* EXERCISE:
Transcribe every record below word for word.

::::

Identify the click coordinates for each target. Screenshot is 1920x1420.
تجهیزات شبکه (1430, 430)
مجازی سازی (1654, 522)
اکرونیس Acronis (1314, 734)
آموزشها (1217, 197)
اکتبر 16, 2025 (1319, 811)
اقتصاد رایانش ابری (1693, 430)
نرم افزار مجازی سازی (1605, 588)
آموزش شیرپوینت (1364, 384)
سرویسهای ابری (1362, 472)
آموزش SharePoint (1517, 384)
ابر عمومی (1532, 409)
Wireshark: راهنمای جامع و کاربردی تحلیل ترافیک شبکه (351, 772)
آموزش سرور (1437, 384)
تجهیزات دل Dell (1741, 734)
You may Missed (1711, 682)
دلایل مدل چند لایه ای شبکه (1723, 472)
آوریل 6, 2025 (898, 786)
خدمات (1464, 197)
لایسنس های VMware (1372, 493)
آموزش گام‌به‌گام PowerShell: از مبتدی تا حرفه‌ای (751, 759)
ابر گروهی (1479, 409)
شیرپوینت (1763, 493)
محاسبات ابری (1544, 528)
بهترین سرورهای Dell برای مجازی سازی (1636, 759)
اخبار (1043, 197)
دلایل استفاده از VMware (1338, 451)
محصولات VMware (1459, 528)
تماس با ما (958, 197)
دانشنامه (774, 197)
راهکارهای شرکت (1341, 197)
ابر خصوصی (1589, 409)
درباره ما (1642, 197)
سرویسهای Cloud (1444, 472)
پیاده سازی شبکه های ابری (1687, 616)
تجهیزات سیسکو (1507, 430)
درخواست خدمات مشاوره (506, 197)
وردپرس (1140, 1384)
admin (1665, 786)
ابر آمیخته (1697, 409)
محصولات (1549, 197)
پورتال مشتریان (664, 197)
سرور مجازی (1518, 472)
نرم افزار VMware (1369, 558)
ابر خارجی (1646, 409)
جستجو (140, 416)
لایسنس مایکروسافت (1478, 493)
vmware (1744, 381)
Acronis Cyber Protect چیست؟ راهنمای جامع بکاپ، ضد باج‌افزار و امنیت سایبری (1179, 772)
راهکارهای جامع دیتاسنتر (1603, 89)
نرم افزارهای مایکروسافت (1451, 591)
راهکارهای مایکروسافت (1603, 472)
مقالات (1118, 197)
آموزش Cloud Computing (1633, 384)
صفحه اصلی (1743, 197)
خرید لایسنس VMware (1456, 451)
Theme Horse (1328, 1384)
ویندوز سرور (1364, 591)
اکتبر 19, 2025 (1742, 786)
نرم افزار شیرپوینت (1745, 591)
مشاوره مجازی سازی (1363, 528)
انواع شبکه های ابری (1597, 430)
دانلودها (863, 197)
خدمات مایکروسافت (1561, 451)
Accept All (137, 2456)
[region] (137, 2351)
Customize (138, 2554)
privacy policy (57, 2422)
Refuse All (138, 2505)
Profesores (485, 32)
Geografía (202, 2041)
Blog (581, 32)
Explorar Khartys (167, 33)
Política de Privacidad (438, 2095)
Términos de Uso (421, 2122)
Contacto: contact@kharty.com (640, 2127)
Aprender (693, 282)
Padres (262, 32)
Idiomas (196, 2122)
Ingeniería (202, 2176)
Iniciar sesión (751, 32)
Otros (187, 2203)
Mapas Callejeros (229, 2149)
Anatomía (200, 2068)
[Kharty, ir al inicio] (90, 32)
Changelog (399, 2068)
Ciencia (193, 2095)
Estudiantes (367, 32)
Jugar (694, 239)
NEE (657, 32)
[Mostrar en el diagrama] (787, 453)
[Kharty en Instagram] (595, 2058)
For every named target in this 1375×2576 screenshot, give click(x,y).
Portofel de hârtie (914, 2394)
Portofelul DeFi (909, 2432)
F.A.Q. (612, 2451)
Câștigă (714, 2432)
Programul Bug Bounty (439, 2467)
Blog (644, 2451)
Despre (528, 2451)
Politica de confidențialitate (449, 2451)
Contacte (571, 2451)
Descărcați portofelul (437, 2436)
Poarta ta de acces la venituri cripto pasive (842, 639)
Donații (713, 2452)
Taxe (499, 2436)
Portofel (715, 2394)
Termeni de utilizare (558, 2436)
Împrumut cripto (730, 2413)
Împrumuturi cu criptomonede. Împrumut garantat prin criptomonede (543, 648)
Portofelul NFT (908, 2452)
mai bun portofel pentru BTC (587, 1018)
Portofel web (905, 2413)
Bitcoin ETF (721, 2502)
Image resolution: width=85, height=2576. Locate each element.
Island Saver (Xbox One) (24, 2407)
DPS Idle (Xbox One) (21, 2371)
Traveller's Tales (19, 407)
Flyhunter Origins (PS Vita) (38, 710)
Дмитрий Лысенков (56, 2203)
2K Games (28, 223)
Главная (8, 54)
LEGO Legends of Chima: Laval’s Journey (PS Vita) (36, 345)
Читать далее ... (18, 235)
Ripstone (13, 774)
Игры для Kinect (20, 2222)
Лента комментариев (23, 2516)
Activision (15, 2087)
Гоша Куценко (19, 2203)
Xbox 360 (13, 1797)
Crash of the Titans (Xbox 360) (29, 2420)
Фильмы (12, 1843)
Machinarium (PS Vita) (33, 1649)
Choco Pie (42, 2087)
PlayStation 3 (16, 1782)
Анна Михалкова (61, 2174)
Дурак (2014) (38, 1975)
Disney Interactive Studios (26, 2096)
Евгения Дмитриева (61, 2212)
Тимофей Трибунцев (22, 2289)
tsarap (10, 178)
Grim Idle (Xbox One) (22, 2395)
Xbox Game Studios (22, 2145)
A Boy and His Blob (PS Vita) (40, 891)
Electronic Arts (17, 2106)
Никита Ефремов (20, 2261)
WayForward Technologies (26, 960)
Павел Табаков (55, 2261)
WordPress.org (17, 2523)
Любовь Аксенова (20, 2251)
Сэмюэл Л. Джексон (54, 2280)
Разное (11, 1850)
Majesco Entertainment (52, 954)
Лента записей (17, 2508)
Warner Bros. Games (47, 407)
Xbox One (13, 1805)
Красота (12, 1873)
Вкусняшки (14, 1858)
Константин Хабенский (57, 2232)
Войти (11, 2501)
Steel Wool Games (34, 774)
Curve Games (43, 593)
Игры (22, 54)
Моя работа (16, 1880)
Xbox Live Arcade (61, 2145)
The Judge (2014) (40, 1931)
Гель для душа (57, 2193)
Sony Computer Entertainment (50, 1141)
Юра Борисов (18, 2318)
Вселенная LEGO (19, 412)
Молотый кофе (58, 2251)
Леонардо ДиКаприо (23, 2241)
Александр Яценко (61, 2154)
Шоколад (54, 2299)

::::

* SOLUTION:
Identify the click coordinates for each target. Screenshot is 1920x1420.
تجهیزات شبکه (1430, 430)
مجازی سازی (1654, 522)
اکرونیس Acronis (1314, 734)
آموزشها (1217, 197)
اکتبر 16, 2025 (1319, 811)
اقتصاد رایانش ابری (1693, 430)
نرم افزار مجازی سازی (1605, 588)
آموزش شیرپوینت (1364, 384)
سرویسهای ابری (1362, 472)
آموزش SharePoint (1517, 384)
ابر عمومی (1532, 409)
Wireshark: راهنمای جامع و کاربردی تحلیل ترافیک شبکه (351, 772)
آموزش سرور (1437, 384)
تجهیزات دل Dell (1741, 734)
You may Missed (1711, 682)
دلایل مدل چند لایه ای شبکه (1723, 472)
آوریل 6, 2025 (898, 786)
خدمات (1464, 197)
لایسنس های VMware (1372, 493)
آموزش گام‌به‌گام PowerShell: از مبتدی تا حرفه‌ای (751, 759)
ابر گروهی (1479, 409)
شیرپوینت (1763, 493)
محاسبات ابری (1544, 528)
بهترین سرورهای Dell برای مجازی سازی (1636, 759)
اخبار (1043, 197)
دلایل استفاده از VMware (1338, 451)
محصولات VMware (1459, 528)
تماس با ما (958, 197)
دانشنامه (774, 197)
راهکارهای شرکت (1341, 197)
ابر خصوصی (1589, 409)
درباره ما (1642, 197)
سرویسهای Cloud (1444, 472)
پیاده سازی شبکه های ابری (1687, 616)
تجهیزات سیسکو (1507, 430)
درخواست خدمات مشاوره (506, 197)
وردپرس (1140, 1384)
admin (1665, 786)
ابر آمیخته (1697, 409)
محصولات (1549, 197)
پورتال مشتریان (664, 197)
سرور مجازی (1518, 472)
نرم افزار VMware (1369, 558)
ابر خارجی (1646, 409)
جستجو (140, 416)
لایسنس مایکروسافت (1478, 493)
vmware (1744, 381)
Acronis Cyber Protect چیست؟ راهنمای جامع بکاپ، ضد باج‌افزار و امنیت سایبری (1179, 772)
راهکارهای جامع دیتاسنتر (1603, 89)
نرم افزارهای مایکروسافت (1451, 591)
راهکارهای مایکروسافت (1603, 472)
مقالات (1118, 197)
آموزش Cloud Computing (1633, 384)
صفحه اصلی (1743, 197)
خرید لایسنس VMware (1456, 451)
Theme Horse (1328, 1384)
ویندوز سرور (1364, 591)
اکتبر 19, 2025 (1742, 786)
نرم افزار شیرپوینت (1745, 591)
مشاوره مجازی سازی (1363, 528)
انواع شبکه های ابری (1597, 430)
دانلودها (863, 197)
خدمات مایکروسافت (1561, 451)
Accept All (137, 2456)
[region] (137, 2351)
Customize (138, 2554)
privacy policy (57, 2422)
Refuse All (138, 2505)
Profesores (485, 32)
Geografía (202, 2041)
Blog (581, 32)
Explorar Khartys (167, 33)
Política de Privacidad (438, 2095)
Términos de Uso (421, 2122)
Contacto: contact@kharty.com (640, 2127)
Aprender (693, 282)
Padres (262, 32)
Idiomas (196, 2122)
Ingeniería (202, 2176)
Iniciar sesión (751, 32)
Otros (187, 2203)
Mapas Callejeros (229, 2149)
Anatomía (200, 2068)
[Kharty, ir al inicio] (90, 32)
Changelog (399, 2068)
Ciencia (193, 2095)
Estudiantes (367, 32)
Jugar (694, 239)
NEE (657, 32)
[Mostrar en el diagrama] (787, 453)
[Kharty en Instagram] (595, 2058)
For every named target in this 1375×2576 screenshot, give click(x,y).
Portofel de hârtie (914, 2394)
Portofelul DeFi (909, 2432)
F.A.Q. (612, 2451)
Câștigă (714, 2432)
Programul Bug Bounty (439, 2467)
Blog (644, 2451)
Despre (528, 2451)
Politica de confidențialitate (449, 2451)
Contacte (571, 2451)
Descărcați portofelul (437, 2436)
Poarta ta de acces la venituri cripto pasive (842, 639)
Donații (713, 2452)
Taxe (499, 2436)
Portofel (715, 2394)
Termeni de utilizare (558, 2436)
Împrumut cripto (730, 2413)
Împrumuturi cu criptomonede. Împrumut garantat prin criptomonede (543, 648)
Portofelul NFT (908, 2452)
mai bun portofel pentru BTC (587, 1018)
Portofel web (905, 2413)
Bitcoin ETF (721, 2502)
Image resolution: width=85, height=2576. Locate each element.
Island Saver (Xbox One) (24, 2407)
DPS Idle (Xbox One) (21, 2371)
Traveller's Tales (19, 407)
Flyhunter Origins (PS Vita) (38, 710)
Дмитрий Лысенков (56, 2203)
2K Games (28, 223)
Главная (8, 54)
LEGO Legends of Chima: Laval’s Journey (PS Vita) (36, 345)
Читать далее ... (18, 235)
Ripstone (13, 774)
Игры для Kinect (20, 2222)
Лента комментариев (23, 2516)
Activision (15, 2087)
Гоша Куценко (19, 2203)
Xbox 360 (13, 1797)
Crash of the Titans (Xbox 360) (29, 2420)
Фильмы (12, 1843)
Machinarium (PS Vita) (33, 1649)
Choco Pie (42, 2087)
PlayStation 3 (16, 1782)
Анна Михалкова (61, 2174)
Дурак (2014) (38, 1975)
Disney Interactive Studios (26, 2096)
Евгения Дмитриева (61, 2212)
Тимофей Трибунцев (22, 2289)
tsarap (10, 178)
Grim Idle (Xbox One) (22, 2395)
Xbox Game Studios (22, 2145)
A Boy and His Blob (PS Vita) (40, 891)
Electronic Arts (17, 2106)
Никита Ефремов (20, 2261)
WayForward Technologies (26, 960)
Павел Табаков (55, 2261)
WordPress.org (17, 2523)
Любовь Аксенова (20, 2251)
Сэмюэл Л. Джексон (54, 2280)
Разное (11, 1850)
Majesco Entertainment (52, 954)
Лента записей (17, 2508)
Warner Bros. Games (47, 407)
Xbox One (13, 1805)
Красота (12, 1873)
Вкусняшки (14, 1858)
Константин Хабенский (57, 2232)
Войти (11, 2501)
Steel Wool Games (34, 774)
Curve Games (43, 593)
Игры (22, 54)
Моя работа (16, 1880)
Xbox Live Arcade (61, 2145)
The Judge (2014) (40, 1931)
Гель для душа (57, 2193)
Sony Computer Entertainment (50, 1141)
Юра Борисов (18, 2318)
Вселенная LEGO (19, 412)
Молотый кофе (58, 2251)
Леонардо ДиКаприо (23, 2241)
Александр Яценко (61, 2154)
Шоколад (54, 2299)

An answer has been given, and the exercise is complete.